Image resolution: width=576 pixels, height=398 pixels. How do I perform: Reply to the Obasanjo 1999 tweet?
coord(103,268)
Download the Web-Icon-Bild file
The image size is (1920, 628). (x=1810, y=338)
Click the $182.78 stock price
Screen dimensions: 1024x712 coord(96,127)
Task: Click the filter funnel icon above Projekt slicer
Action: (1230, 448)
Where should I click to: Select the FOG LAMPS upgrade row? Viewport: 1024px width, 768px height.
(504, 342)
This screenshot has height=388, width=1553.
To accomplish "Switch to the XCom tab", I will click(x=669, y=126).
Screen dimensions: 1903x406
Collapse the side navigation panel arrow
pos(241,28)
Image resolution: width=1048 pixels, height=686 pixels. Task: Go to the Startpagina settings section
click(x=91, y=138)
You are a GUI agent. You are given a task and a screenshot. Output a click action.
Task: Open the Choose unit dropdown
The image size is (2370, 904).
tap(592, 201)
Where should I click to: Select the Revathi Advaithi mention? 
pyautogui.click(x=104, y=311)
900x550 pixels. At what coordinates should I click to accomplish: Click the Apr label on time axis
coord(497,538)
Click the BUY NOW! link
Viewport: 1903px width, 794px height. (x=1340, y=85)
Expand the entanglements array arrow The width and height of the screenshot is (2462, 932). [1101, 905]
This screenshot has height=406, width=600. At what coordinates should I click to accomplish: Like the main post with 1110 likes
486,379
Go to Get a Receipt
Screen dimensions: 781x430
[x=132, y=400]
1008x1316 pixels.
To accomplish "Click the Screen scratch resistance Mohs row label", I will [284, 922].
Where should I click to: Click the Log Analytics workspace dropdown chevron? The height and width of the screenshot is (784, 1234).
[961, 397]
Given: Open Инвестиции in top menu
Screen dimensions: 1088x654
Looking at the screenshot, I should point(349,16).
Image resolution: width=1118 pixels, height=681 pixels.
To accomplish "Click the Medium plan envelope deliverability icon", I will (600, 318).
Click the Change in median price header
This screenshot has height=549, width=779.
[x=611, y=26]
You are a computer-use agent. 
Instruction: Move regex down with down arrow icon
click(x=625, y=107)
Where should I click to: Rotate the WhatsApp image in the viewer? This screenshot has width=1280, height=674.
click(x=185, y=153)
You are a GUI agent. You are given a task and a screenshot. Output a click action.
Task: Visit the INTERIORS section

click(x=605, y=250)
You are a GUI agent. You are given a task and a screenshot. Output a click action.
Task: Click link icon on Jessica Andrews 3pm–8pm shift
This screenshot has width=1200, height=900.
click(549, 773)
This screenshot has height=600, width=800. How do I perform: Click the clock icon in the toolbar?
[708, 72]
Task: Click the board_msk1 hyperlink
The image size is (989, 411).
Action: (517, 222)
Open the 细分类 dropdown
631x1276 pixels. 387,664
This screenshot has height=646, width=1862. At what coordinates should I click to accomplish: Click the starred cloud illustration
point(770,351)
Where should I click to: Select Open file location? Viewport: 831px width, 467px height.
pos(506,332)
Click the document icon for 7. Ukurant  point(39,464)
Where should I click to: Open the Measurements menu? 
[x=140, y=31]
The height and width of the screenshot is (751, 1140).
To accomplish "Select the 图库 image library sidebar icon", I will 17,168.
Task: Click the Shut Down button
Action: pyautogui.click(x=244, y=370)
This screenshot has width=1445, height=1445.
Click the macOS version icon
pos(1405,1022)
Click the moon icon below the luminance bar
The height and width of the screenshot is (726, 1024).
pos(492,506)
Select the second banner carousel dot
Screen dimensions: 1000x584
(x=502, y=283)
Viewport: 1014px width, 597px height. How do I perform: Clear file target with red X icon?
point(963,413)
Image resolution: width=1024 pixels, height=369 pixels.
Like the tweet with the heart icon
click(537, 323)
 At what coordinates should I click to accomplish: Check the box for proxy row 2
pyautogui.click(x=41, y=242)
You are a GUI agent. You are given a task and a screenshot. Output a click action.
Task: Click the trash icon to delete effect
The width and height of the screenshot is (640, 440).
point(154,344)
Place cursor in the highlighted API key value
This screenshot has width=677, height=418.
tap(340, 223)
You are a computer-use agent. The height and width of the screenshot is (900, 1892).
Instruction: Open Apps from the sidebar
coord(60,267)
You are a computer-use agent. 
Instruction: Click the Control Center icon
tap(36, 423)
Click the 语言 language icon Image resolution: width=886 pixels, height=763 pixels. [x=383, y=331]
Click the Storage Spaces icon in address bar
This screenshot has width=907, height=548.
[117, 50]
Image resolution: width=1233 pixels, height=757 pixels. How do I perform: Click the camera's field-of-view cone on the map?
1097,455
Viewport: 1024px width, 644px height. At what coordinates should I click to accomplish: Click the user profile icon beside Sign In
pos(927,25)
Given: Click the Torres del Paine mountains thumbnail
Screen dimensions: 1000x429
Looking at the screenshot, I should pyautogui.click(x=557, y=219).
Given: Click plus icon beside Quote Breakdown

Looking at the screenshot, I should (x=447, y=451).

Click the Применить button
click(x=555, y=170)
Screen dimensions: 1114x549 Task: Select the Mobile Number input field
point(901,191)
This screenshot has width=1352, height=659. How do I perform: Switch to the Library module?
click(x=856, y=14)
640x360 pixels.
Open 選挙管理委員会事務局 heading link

_ _ _ _ _ _ _

**Required action**
Reproduce exactly the lines from the beginning of the entries above up to and including the line that contains "Screen dimensions: 1903x406".

**Response**
Image resolution: width=576 pixels, height=398 pixels. How do I perform: Reply to the Obasanjo 1999 tweet?
coord(103,268)
Download the Web-Icon-Bild file
The image size is (1920, 628). (x=1810, y=338)
Click the $182.78 stock price
Screen dimensions: 1024x712 coord(96,127)
Task: Click the filter funnel icon above Projekt slicer
Action: (1230, 448)
Where should I click to: Select the FOG LAMPS upgrade row? Viewport: 1024px width, 768px height.
(504, 342)
This screenshot has height=388, width=1553.
To accomplish "Switch to the XCom tab", I will click(x=669, y=126).
Screen dimensions: 1903x406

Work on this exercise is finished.